In the entries below, find the line with "You are a computer-use agent. Viewport: 868px width, 425px" and the line with "Task: Select the Regenerate bullet label"; give again those lines and every line between them, exactly.

════════════════

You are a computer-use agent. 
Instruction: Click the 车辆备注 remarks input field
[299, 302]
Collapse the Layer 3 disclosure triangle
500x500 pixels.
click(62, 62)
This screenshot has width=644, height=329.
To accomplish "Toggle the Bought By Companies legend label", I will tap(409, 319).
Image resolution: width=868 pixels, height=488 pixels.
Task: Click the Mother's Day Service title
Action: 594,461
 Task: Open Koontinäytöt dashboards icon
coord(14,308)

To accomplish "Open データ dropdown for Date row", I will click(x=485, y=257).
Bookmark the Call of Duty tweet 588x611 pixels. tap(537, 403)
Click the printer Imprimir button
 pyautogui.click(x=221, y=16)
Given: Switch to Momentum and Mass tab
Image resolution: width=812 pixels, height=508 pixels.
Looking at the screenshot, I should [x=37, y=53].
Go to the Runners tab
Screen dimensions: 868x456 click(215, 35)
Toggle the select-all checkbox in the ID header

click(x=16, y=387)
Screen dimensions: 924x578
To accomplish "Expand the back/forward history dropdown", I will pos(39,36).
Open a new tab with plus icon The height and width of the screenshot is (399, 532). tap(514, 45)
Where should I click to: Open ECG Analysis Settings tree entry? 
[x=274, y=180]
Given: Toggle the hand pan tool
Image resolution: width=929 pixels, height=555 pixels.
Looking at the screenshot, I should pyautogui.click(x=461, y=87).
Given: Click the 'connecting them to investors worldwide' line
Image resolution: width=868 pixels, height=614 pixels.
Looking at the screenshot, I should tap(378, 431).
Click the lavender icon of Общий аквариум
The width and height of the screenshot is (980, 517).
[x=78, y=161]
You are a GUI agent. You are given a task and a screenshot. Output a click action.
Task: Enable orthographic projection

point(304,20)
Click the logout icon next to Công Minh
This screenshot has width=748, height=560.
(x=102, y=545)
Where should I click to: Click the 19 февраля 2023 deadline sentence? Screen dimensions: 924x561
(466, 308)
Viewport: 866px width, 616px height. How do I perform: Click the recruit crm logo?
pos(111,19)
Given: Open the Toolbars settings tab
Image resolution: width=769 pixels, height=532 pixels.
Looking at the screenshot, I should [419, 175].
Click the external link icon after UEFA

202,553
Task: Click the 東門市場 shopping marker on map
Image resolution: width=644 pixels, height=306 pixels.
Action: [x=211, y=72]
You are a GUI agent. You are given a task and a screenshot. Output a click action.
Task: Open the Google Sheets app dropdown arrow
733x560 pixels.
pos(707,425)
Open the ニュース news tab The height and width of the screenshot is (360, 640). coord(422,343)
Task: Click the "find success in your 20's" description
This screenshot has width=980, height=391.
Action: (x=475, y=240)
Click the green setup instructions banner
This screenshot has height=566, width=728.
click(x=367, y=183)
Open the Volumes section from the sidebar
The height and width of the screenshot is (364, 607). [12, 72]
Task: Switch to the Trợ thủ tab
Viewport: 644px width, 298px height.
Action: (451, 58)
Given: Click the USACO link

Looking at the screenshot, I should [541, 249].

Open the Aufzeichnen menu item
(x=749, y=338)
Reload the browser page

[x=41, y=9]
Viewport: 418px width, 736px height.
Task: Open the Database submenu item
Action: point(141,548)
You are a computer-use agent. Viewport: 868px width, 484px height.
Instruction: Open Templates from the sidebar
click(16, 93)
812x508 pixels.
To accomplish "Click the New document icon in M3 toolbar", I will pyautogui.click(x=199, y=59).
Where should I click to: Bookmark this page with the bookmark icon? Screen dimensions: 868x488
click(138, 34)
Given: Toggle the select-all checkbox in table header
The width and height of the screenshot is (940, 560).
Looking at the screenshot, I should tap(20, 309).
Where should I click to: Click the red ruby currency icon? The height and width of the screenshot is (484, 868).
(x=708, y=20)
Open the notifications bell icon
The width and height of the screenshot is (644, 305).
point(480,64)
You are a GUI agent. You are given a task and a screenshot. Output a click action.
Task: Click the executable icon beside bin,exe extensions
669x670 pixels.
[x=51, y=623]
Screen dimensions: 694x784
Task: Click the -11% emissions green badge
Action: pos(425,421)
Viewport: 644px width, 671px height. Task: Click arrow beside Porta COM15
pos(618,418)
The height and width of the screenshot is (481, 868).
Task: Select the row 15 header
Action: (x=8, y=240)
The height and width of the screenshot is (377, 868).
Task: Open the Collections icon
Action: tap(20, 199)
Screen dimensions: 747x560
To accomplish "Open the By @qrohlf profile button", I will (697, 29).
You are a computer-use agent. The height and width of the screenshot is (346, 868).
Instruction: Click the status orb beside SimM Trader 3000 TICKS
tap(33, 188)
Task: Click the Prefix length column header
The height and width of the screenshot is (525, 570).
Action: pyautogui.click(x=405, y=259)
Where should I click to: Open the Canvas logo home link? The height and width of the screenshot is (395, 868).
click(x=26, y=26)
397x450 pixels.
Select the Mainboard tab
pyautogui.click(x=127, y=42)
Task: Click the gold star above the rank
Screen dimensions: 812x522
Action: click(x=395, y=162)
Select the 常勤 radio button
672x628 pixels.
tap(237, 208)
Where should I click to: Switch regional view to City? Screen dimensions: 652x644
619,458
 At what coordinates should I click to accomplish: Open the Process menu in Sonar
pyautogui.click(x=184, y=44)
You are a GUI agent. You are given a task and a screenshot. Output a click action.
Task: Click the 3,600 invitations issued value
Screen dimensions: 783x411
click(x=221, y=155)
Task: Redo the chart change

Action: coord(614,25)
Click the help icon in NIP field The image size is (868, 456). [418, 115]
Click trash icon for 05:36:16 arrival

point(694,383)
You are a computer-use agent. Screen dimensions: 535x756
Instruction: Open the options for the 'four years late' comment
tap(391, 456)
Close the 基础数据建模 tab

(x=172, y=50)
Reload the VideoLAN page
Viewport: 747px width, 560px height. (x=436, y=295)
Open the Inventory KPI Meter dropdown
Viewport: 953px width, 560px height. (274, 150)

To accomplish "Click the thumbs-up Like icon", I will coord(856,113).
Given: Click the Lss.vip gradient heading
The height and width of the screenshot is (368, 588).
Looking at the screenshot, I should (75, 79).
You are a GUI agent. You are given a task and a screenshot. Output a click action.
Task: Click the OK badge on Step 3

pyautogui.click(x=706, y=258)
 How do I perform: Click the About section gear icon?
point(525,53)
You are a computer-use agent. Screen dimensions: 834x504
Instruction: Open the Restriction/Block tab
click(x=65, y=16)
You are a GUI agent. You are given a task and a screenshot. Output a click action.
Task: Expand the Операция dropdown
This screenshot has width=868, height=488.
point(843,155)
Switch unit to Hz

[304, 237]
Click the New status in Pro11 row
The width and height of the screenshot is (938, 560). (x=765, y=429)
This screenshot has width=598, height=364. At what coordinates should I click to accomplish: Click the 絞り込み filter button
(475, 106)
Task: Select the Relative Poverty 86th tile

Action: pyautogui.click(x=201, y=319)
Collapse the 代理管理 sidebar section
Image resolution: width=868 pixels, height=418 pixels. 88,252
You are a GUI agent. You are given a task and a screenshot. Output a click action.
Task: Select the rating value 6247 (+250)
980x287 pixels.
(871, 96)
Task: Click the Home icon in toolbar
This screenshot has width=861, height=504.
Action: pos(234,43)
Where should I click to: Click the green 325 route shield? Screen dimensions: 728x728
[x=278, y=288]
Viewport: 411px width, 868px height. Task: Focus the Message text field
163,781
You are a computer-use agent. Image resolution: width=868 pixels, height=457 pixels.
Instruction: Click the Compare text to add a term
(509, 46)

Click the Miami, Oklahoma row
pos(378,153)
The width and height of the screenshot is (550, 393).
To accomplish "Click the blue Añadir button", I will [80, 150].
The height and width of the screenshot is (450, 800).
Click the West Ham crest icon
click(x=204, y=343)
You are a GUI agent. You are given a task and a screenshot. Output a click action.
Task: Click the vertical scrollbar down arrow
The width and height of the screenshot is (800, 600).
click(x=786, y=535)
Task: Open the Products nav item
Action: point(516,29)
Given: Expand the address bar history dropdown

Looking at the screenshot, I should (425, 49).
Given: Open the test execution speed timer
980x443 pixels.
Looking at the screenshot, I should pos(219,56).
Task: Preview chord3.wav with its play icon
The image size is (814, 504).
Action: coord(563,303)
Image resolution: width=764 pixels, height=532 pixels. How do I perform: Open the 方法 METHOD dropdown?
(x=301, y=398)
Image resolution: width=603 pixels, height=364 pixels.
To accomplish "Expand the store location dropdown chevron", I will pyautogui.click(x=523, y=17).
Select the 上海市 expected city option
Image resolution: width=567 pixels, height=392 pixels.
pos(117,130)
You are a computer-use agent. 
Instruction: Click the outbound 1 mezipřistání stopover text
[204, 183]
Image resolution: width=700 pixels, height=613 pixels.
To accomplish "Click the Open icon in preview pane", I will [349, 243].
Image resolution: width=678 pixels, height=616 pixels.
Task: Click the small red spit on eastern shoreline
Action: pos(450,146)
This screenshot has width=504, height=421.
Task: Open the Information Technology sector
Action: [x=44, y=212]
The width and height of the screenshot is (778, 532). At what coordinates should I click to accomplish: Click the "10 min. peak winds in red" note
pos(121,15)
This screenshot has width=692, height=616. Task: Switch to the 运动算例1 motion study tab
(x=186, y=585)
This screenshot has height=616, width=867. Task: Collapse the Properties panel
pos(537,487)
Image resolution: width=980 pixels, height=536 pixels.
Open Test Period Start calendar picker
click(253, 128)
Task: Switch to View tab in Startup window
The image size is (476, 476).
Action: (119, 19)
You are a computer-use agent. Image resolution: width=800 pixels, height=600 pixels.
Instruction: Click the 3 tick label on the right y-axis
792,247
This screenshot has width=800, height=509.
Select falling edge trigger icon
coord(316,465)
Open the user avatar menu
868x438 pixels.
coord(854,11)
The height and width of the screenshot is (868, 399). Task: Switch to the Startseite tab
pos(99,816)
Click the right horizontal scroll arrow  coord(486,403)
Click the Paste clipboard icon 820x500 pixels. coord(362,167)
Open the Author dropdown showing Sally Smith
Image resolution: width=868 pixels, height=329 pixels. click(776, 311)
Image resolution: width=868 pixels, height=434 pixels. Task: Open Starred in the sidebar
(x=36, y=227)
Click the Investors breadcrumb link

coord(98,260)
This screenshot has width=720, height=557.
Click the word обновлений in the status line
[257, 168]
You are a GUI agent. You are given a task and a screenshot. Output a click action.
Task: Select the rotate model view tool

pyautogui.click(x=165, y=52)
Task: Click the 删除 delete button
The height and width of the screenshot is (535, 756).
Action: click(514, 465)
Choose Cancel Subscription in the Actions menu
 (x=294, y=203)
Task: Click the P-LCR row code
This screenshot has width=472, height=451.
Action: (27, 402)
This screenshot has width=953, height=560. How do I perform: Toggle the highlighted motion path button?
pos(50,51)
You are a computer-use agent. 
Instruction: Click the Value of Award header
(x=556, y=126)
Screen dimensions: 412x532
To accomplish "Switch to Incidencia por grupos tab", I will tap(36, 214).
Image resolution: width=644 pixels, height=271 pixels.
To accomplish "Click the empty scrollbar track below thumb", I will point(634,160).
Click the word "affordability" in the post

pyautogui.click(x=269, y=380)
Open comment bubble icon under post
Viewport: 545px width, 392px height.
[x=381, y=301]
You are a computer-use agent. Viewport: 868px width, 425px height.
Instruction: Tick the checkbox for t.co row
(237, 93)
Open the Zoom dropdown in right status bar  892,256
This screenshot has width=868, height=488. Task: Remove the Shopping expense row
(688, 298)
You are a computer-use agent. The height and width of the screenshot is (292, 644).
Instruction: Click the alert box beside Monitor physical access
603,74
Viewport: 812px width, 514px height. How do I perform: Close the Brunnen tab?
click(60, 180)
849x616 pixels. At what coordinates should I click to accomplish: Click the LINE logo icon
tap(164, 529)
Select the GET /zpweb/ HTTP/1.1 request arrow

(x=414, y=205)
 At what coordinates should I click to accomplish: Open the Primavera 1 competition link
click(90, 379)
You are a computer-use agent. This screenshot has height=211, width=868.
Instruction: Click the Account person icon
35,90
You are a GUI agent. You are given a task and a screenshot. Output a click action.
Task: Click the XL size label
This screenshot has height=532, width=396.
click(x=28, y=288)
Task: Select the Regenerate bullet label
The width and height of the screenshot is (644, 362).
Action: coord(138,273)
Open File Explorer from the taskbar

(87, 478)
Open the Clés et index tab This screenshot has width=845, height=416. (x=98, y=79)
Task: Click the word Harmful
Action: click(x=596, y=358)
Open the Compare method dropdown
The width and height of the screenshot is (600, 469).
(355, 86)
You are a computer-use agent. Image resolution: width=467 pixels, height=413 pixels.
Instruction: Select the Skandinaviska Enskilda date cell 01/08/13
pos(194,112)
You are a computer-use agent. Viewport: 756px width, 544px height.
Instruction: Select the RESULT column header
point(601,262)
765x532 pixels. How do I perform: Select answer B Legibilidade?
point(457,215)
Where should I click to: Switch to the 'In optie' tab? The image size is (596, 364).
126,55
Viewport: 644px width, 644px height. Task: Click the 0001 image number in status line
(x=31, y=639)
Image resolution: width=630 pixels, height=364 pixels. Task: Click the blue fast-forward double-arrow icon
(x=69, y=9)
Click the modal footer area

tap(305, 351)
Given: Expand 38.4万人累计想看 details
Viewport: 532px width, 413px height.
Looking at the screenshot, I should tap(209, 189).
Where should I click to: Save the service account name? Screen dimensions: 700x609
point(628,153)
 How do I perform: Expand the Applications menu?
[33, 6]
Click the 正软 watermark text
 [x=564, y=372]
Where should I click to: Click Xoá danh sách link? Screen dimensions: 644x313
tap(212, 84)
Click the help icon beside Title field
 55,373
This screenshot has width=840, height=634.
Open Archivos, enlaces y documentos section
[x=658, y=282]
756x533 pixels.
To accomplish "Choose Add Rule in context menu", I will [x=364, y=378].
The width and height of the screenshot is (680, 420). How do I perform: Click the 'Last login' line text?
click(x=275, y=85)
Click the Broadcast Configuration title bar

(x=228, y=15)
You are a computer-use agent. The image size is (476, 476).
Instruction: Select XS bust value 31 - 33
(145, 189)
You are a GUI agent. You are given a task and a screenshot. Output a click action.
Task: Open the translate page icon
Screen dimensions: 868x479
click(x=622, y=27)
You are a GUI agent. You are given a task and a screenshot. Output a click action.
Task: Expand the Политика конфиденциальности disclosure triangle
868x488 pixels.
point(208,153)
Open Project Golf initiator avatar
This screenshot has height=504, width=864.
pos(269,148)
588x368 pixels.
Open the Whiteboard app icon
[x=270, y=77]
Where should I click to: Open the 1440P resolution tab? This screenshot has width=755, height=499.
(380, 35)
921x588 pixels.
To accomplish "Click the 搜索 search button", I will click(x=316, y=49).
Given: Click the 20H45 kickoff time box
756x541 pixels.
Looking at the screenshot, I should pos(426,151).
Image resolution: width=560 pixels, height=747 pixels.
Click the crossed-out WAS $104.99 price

════════════════

## RESULT
You are a computer-use agent. Viewport: 868px width, 425px height.
Instruction: Tick the checkbox for t.co row
(237, 93)
Open the Zoom dropdown in right status bar  892,256
This screenshot has width=868, height=488. Task: Remove the Shopping expense row
(688, 298)
You are a computer-use agent. The height and width of the screenshot is (292, 644).
Instruction: Click the alert box beside Monitor physical access
603,74
Viewport: 812px width, 514px height. How do I perform: Close the Brunnen tab?
click(60, 180)
849x616 pixels. At what coordinates should I click to accomplish: Click the LINE logo icon
tap(164, 529)
Select the GET /zpweb/ HTTP/1.1 request arrow

(x=414, y=205)
 At what coordinates should I click to accomplish: Open the Primavera 1 competition link
click(90, 379)
You are a computer-use agent. This screenshot has height=211, width=868.
Instruction: Click the Account person icon
35,90
You are a GUI agent. You are given a task and a screenshot. Output a click action.
Task: Click the XL size label
This screenshot has height=532, width=396.
click(x=28, y=288)
Task: Select the Regenerate bullet label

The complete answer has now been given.